#### PAGE EXCERPT ####
Mr & Mrs
Taylor live in a house on a hill served by a system of concrete stairs so
complex you’d think you’d blundered into a landscape by Escher. We go up to go
down to go up again. None of it makes sense.
‘And I bet he’s
upstairs,’ says Rae.
Early morning,
last hour of the night shift. A heavy lift will probably kill us.
I ring the bell.
An elderly woman
shuffles to the door with her zimmer.
‘Can you come in
and help him, please?’ says Mrs Taylor. ‘Only I can’t get him up. I’m not good
myself.’
Stan is sitting
scrunched up on the floor of the little downstairs bathroom. He fell over when
he went to spend a penny at eleven o’clock at night, and he’s been there ever
since. But Stan is a heavy man; at least eighteen stone, his torso a great
conical lump with a couple of stringy legs hanging from the base.
‘Get me back to
my chair’ he says, puffing and blowing.
We have to slide
him backwards to give ourselves some room. He yelps and swears.
‘Where’s that hurting?’
I ask him.
But he ignores the
question and waves his hands speculatively in the air.
‘Why won’t you put
me back in my chair?’
‘Oh, no, don’t
put him back in his chair,’ says Mrs Taylor, watching from the sitting room
doorway. ‘He’s stuck in that thing all day, all night. He won’t even use the
bathroom. He just sits there and wets.’
‘Get me back to
my chair,’ says Stan.
‘I can’t cope,’
she carries on. ‘I can’t. He won’t have the doctor in. He won’t take his pills.
#### PROVIDED DATA ####
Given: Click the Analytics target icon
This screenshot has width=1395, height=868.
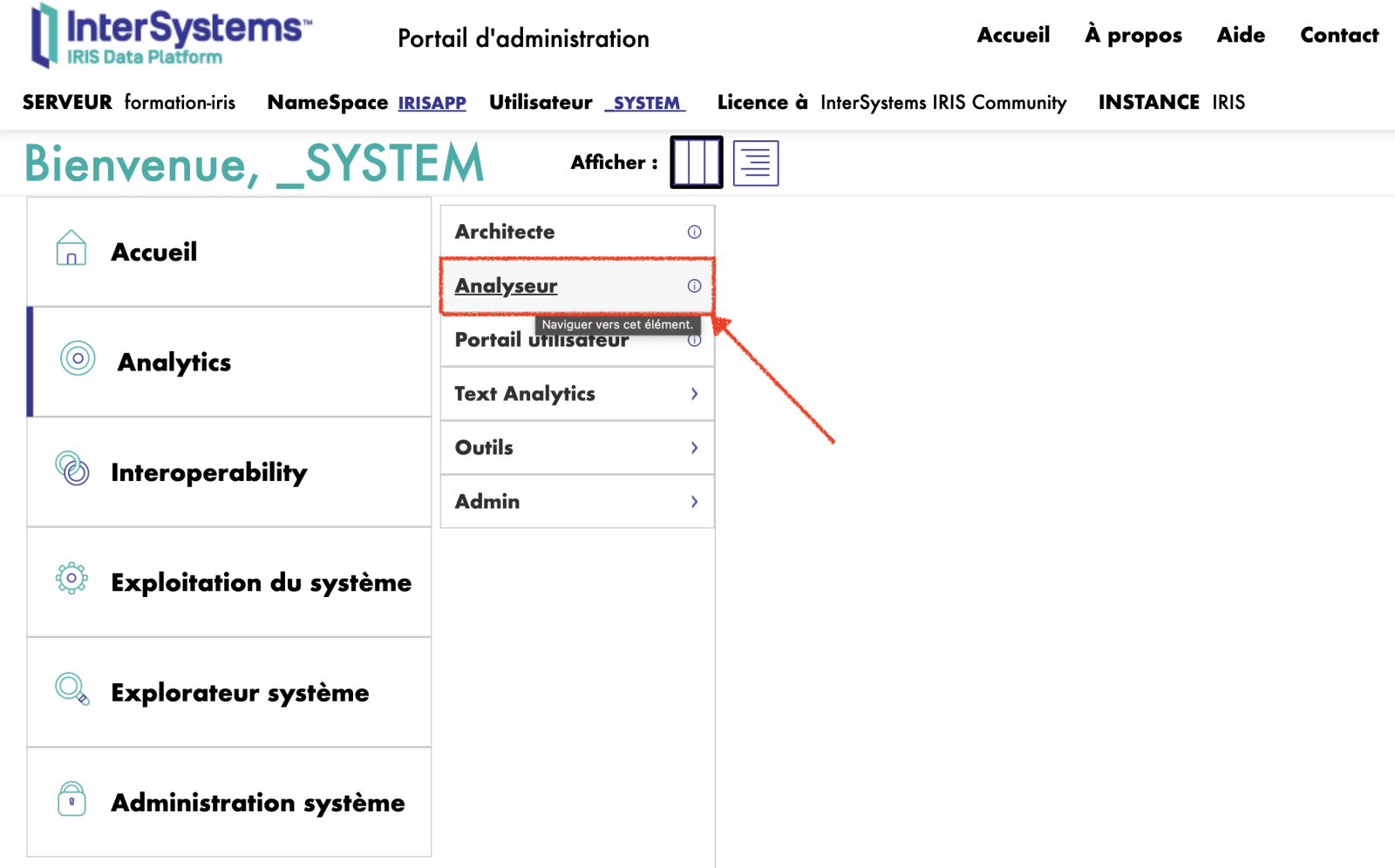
####
#### PROVIDED DATA ####
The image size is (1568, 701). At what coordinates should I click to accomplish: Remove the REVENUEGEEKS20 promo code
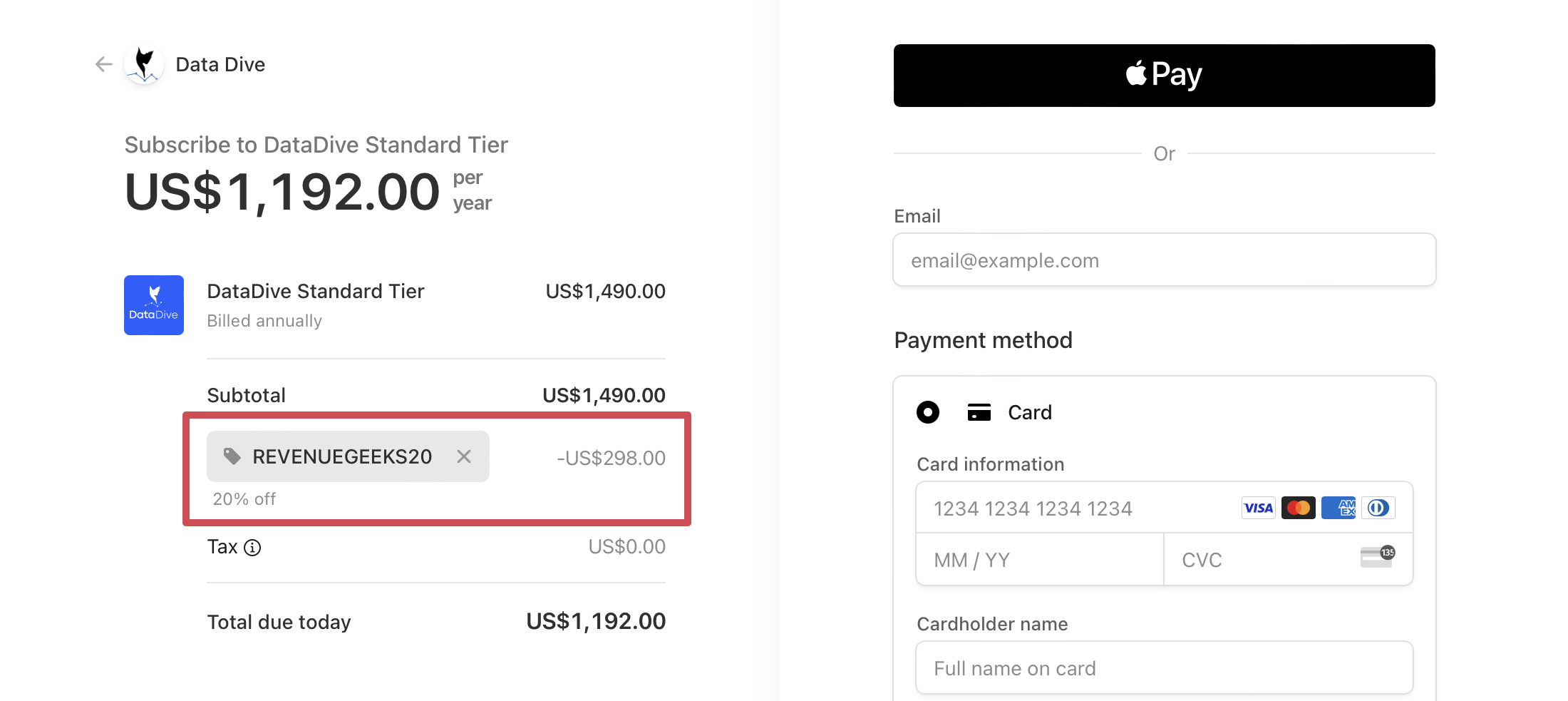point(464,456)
####
▸ PROBLEM 1
In the account of the visit to the Taylors, at what time did Stan fall?
▸ PROBLEM 2
List every thing that Mrs Taylor says Stan won't do in the account of the visit to the Taylors.
▸ PROBLEM 3
Carry the account of the visit to the Taylors forward from its final line.
The records have no connection to the account of the visit to the Taylors.

▸ EXPECTED ANSWER 1
At eleven o'clock at night.

▸ EXPECTED ANSWER 2
- Use the bathroom
- Have the doctor in
- Take his pills

▸ EXPECTED ANSWER 3
He won’t use his frame. He just sits and sits and sits. And wets. I think he’s
going a bit...’ she taps her forehead with a bony finger. ‘You know.’
‘I’m not going
to hospital,’ Stan puffs. ‘Just get me up, will you? What are you waiting for?’
‘You feel hot to
me. Are you hot, Stan?’
‘Why are you
leaving me on the floor? Why don’t you help me up?’
Rae comes back
in with the Mangar inflatable cushion.
‘What’s that?’
says Stan.
‘It’s a device for
getting you off the floor. You’re too big for us to just pick you up.’
‘Am I?’
‘Unfortunately,
yes. But this is good. Look. It goes under here – if you could just shuffle
backwards a bit...’
He yelps and
screams again.
‘What’s up, Stan?
Where’s that hurting?’
He grumbles, but
doesn’t tell us.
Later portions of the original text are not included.